Overall, in general, Prodigy is best suited for breaking down he documents into the smallest unit of analysis that's possible. We have some advice in our docs (here and here) on this:
For NER annotation, there’s often no benefit in annotating long documents at once, especially if you’re planning on training a model on the data. Annotating with a model in the loop is also much faster if the texts aren’t too long, which is why recipes like ner.teach and ner.correct split sentences by default. NER model implementations also typically use a narrow contextual window of a few tokens on either side. If a human annotator can’t make a decision based on the local context, the model will struggle to learn from the data.

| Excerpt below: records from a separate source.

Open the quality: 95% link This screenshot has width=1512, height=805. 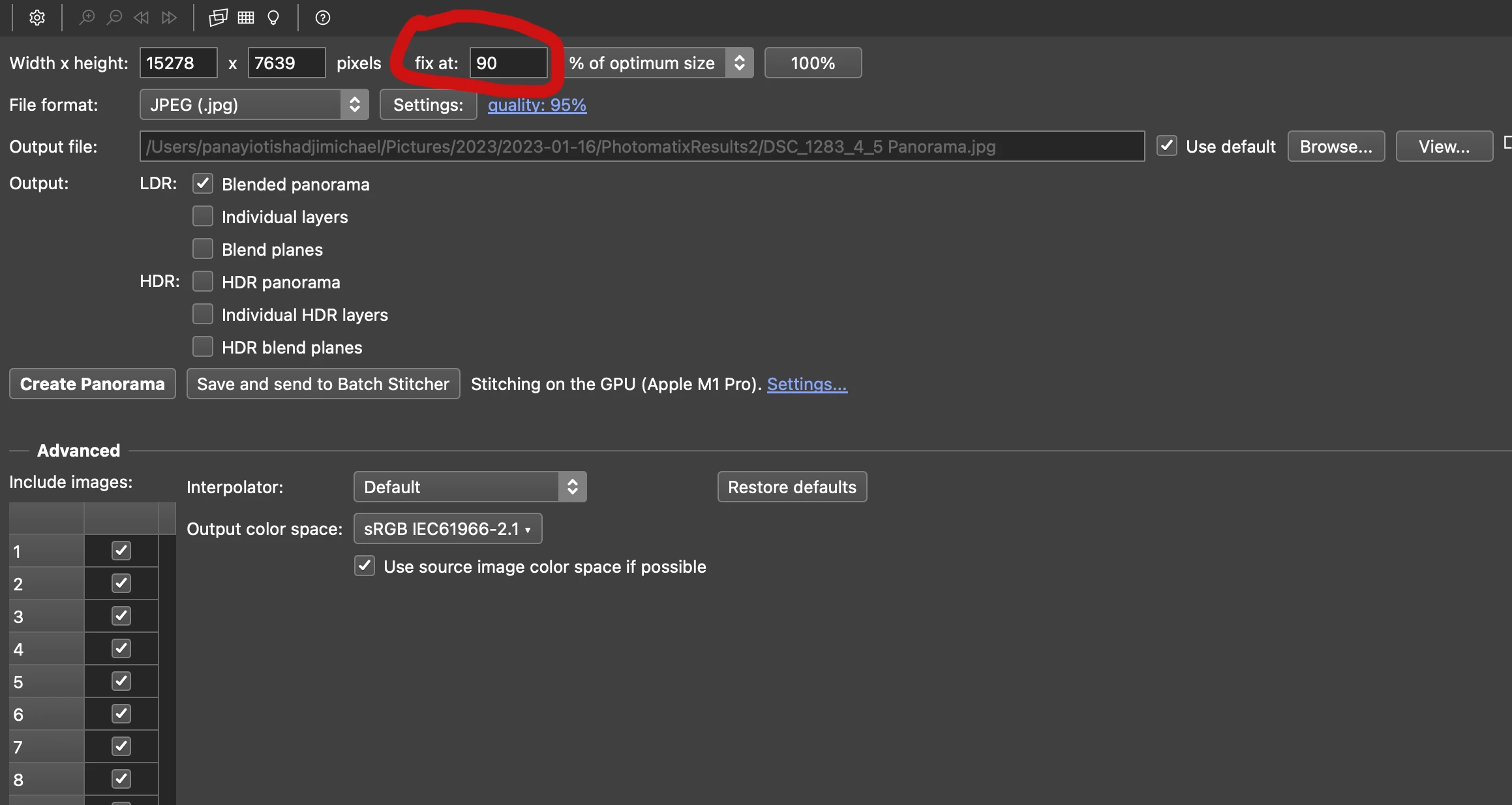pos(537,105)
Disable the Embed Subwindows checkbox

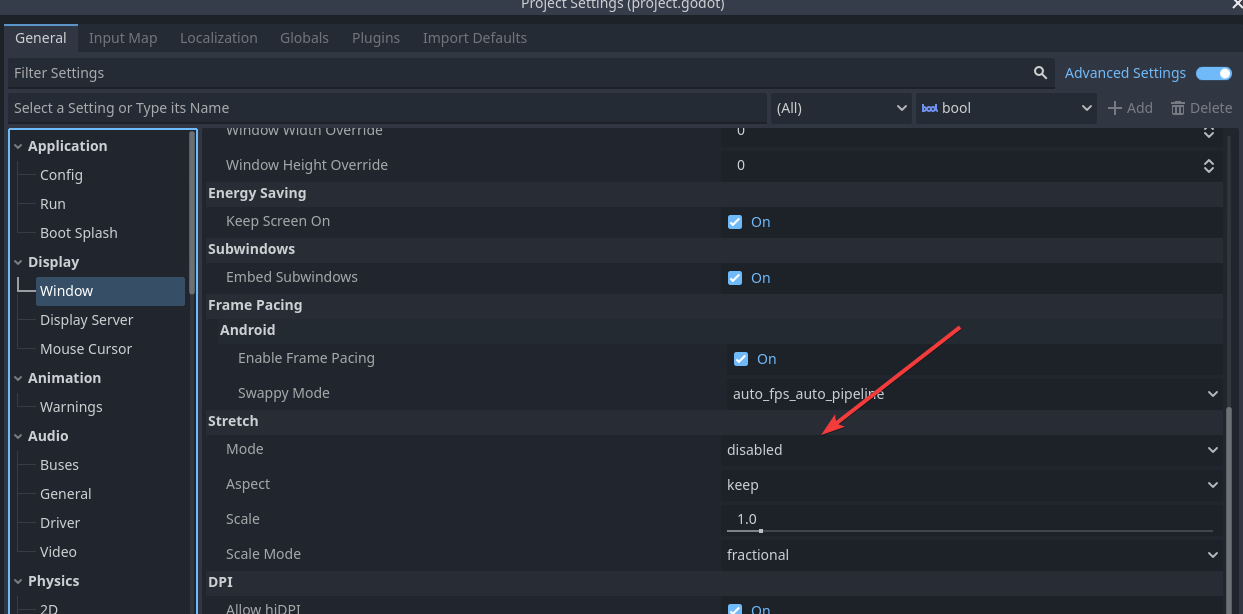pyautogui.click(x=735, y=278)
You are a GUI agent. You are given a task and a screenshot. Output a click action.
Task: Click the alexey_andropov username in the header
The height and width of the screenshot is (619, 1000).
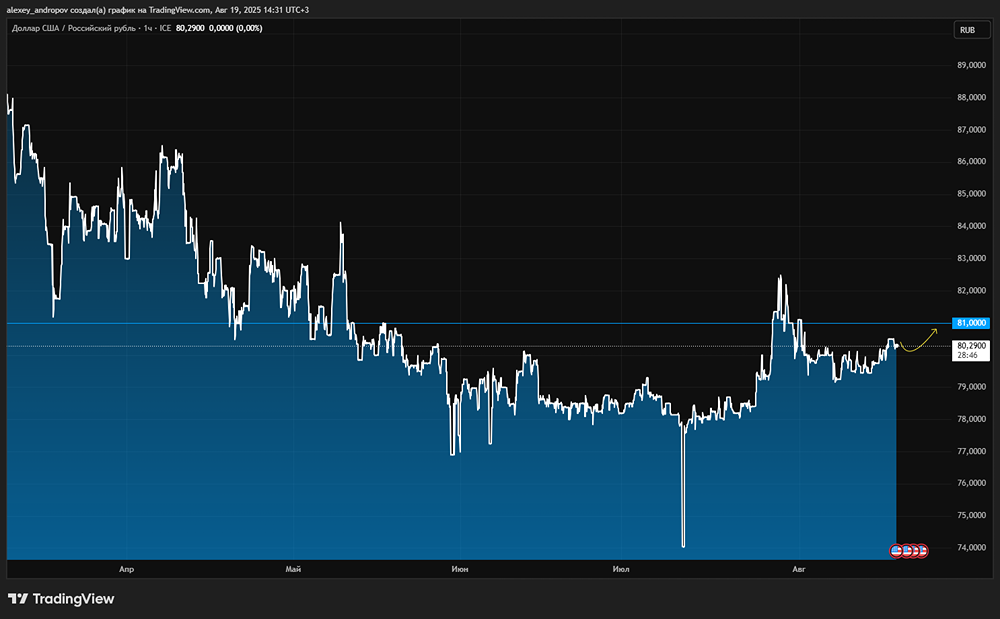click(40, 8)
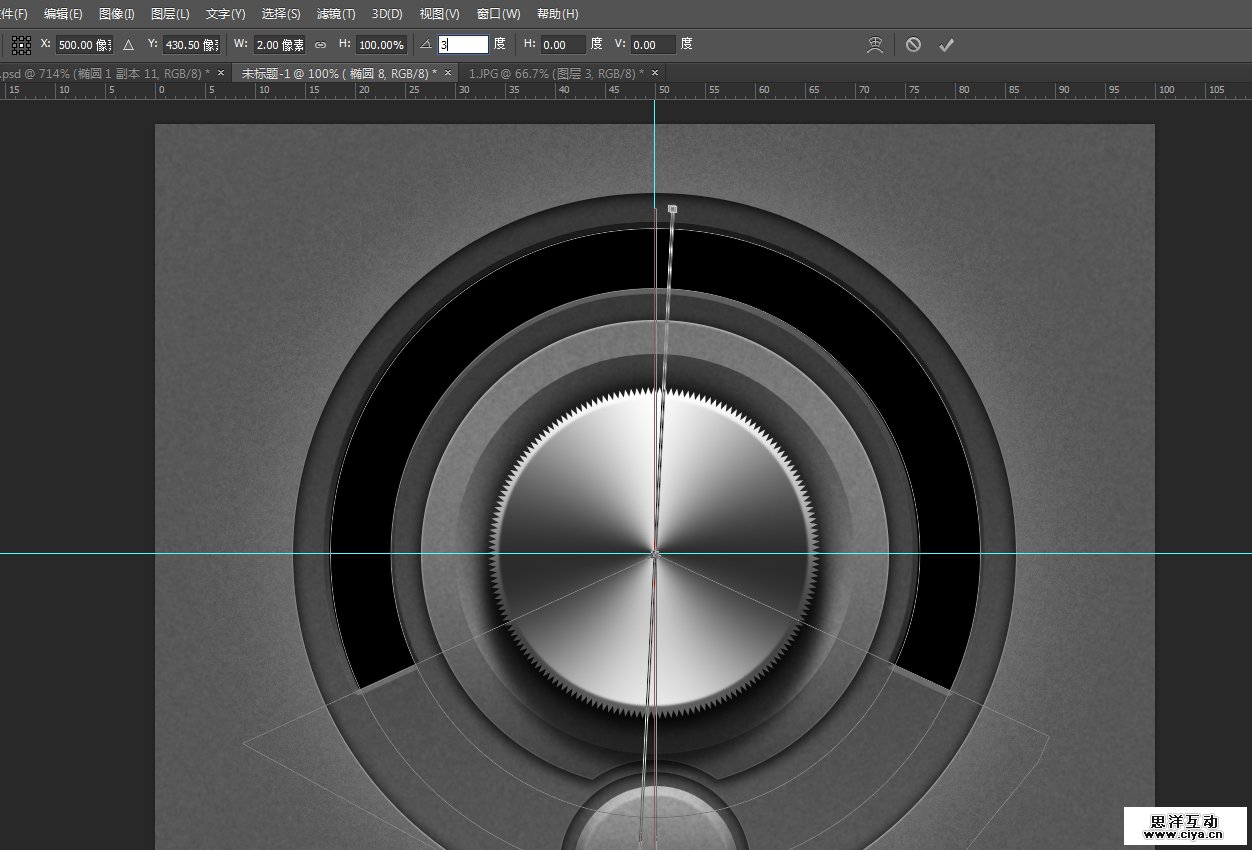Open the 图层(L) menu
The image size is (1252, 850).
pos(169,14)
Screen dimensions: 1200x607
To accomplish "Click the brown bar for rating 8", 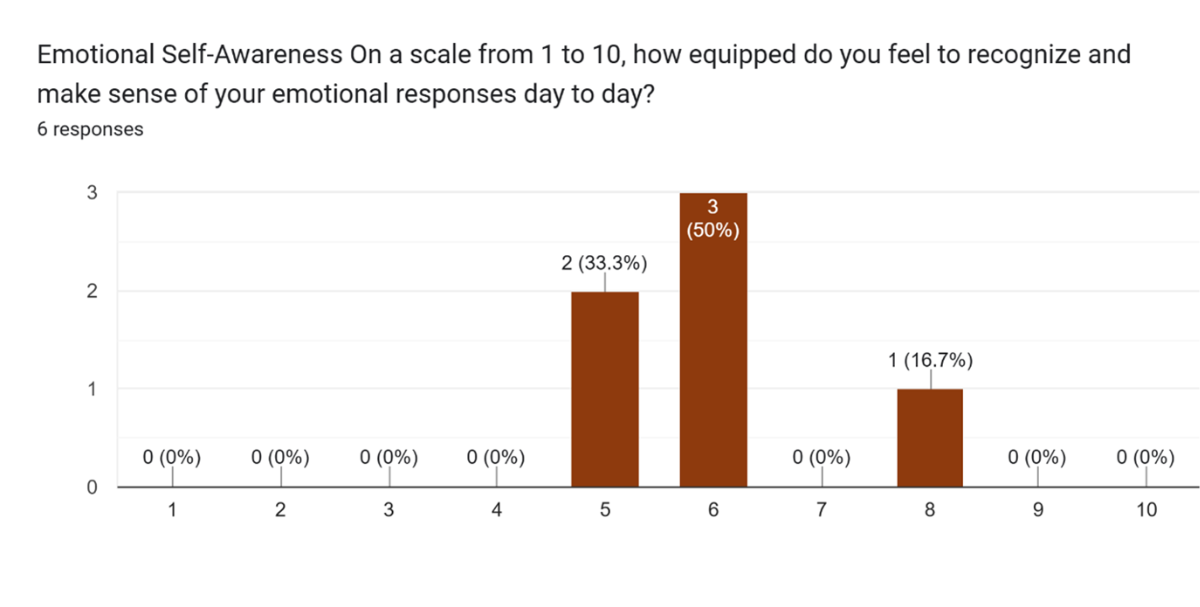I will pyautogui.click(x=930, y=438).
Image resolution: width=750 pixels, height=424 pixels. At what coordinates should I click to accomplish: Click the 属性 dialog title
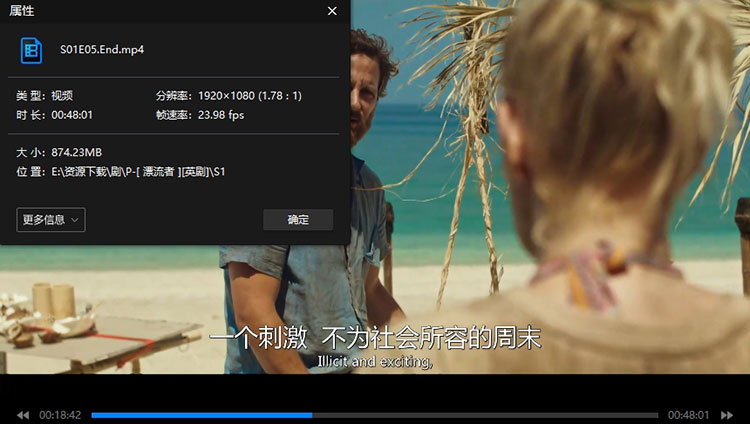click(21, 11)
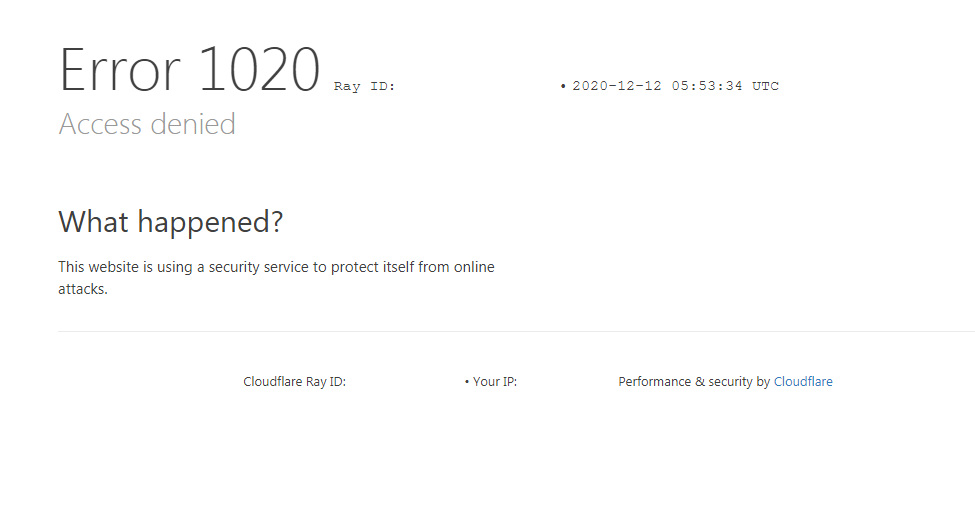Click the date "2020-12-12" in the timestamp

(617, 86)
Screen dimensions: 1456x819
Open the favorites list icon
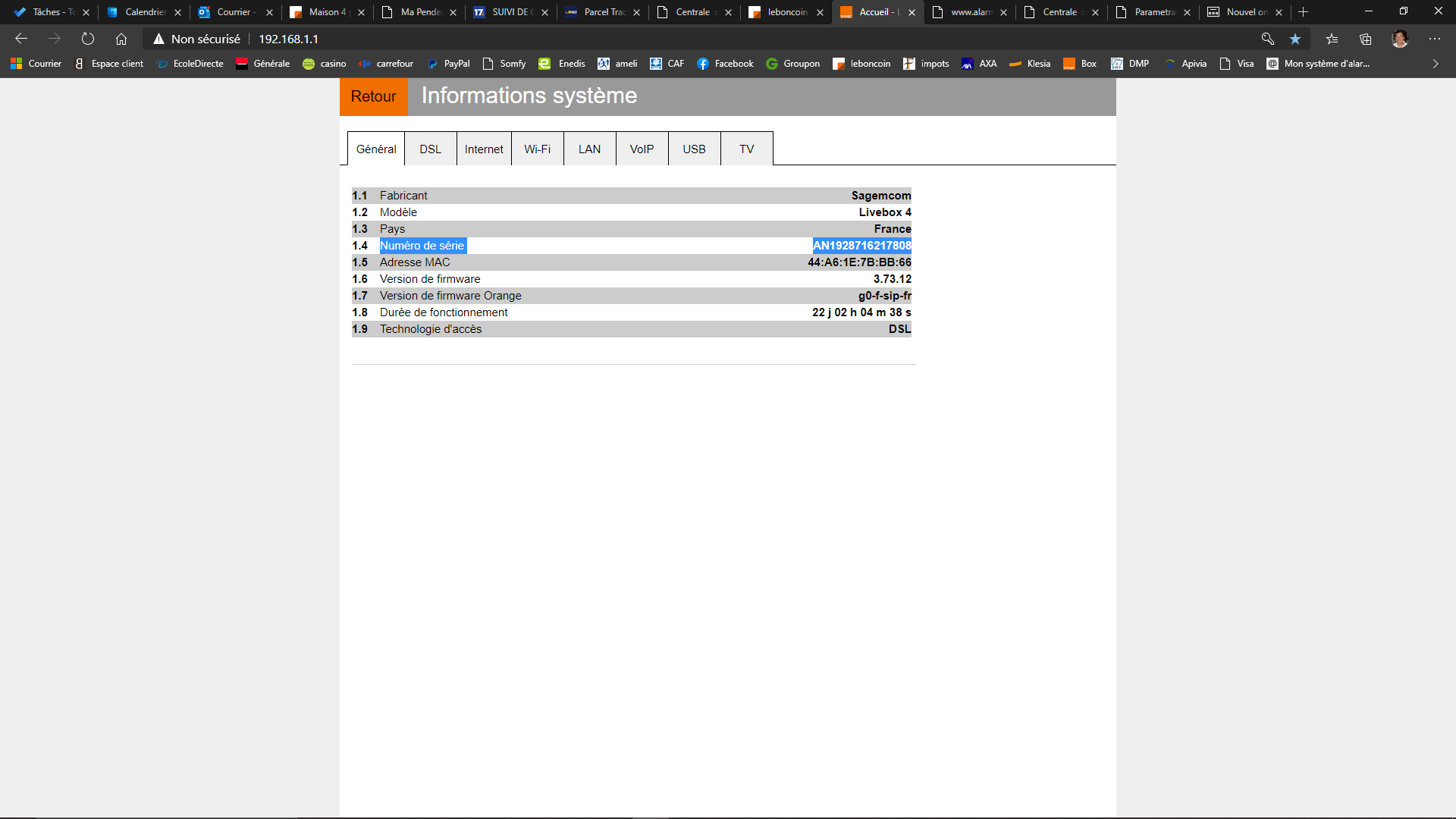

If your documents are longer than a few hundred words each, we recommend applying the annotations to smaller sections of the document. Often paragraphs work well. Breaking large documents up into chunks lets the annotator focus on smaller pieces of text at a time, which helps them move through the data more consistently. It also gives you finer-grained labels : you get to see which paragraphs were marked as indicating a label, which makes it much easier to review the decisions later.
As you may have seen too, there are lots of other posts relating to longer text:
Here's a related post from spaCy GitHub on textcat vs spancat for documents:
If you're the only one annotating, then you can be a little more generous and tend to label longer documents.
However, if you have multiple non-expert annotators, I'd err on the simplest decisions possible. I say this because we sometimes see users who decide it's not worth the effort to break down their docs and provide everything to the annotators leading to poor UX annotation experience. This leads to poor annotations and possibly wasted time as they scale up annotators to do thousands of annotations only to realize that those annotations don't aid model training much.